Solution Approach 2:
The system implements local quality by varying spray characteristics (activation, droplet size, application rate) at different locations along the boom. Sensors identify specific plants or areas requiring treatment, and the control system adjusts spray parameters locally to match the actual treatment needs, preventing waste on non-intended targets while ensuring adequate coverage where needed.
2Device complexity
If coarse resolution chemical application targeting entire fields or rows is used, then equipment complexity is reduced, but manufacturing precision of treatment application deteriorates
Solution Approach 1:
The system transitions from static, fixed-pattern spray application to dynamic, real-time controlled spray delivery. Sensors continuously monitor plant conditions and locations, and the control system dynamically adjusts which nozzles are active, at what rates, and with what droplet sizes based on current field conditions, achieving high precision without requiring complex custom equipment design.
Solution Approach 2:
The system incorporates feedback loops where sensors detect plant characteristics, location, and treatment needs, and this information feeds back to the control system which adjusts spray parameters in real-time. This closed-loop control achieves precision treatment application using relatively simple equipment by leveraging intelligent feedback-based decision-making.
3Ease of operation
If conventional spray nozzles with apertures facing the ground are used, then ease of operation is improved, but loss of substance increases due to spray falling on non-intended targets
Solution Approach 1:
The system performs preliminary identification and classification of plants requiring treatment before chemical application. Sensors scan and map the field, identifying target plants and their precise locations in advance, allowing the control system to pre-position active nozzles and prepare appropriate spray parameters, thereby avoiding chemical waste on non-target areas while maintaining simple operational procedures.
Solution Approach 2:
The system changes spray parameters (droplet size, application rate, nozzle activation) based on real-time plant identification and treatment requirements.

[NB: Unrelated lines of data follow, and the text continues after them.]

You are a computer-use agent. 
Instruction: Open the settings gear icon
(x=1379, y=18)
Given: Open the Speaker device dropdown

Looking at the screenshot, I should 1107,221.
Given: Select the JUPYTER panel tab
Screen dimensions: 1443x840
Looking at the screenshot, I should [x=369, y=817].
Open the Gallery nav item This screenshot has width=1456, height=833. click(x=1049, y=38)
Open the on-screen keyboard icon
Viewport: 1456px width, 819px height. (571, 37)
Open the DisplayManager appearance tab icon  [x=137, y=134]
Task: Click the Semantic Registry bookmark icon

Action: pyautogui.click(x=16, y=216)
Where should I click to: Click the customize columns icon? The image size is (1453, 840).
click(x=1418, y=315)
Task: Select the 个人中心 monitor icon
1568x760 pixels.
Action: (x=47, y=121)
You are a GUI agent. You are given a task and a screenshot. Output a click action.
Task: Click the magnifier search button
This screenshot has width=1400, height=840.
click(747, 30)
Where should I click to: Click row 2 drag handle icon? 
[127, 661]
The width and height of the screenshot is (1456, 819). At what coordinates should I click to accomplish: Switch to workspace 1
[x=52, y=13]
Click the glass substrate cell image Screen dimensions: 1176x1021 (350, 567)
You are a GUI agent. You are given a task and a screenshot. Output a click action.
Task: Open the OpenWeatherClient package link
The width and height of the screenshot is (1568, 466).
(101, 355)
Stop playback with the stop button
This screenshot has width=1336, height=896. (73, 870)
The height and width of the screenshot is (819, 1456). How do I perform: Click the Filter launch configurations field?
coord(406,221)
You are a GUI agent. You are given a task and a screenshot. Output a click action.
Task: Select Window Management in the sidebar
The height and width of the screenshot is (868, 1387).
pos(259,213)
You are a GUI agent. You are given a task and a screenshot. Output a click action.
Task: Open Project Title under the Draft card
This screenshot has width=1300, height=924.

By adjusting these parameters dynamically, the system minimizes chemical waste while maintaining ease of operation, as the control system automatically manages parameter changes without requiring complex manual intervention.
Data Source
AI summary
Systems and methods for computer vision and automation to autonomously identify and deliver for application a treatment to an object among other objects, data science and data analysis, including machine learning, deep learning, and other disciplines of computer-based artificial intelligence to facilitate identification and treatment of objects, and robotics and mobility technologies to navigate a delivery system, more specifically, to an agricultural delivery system configured to identify and apply, for example, an agricultural treatment to an identified agricultural object. In some examples, a method may include identifying a subset of payloads to provide one or more actions based on data representing a policy for one or more subsets of agricultural objects, causing one or more cartridges to be charged based on the subset of payloads, and, and implementing one or more cartridges at an agricultural projectile delivery system.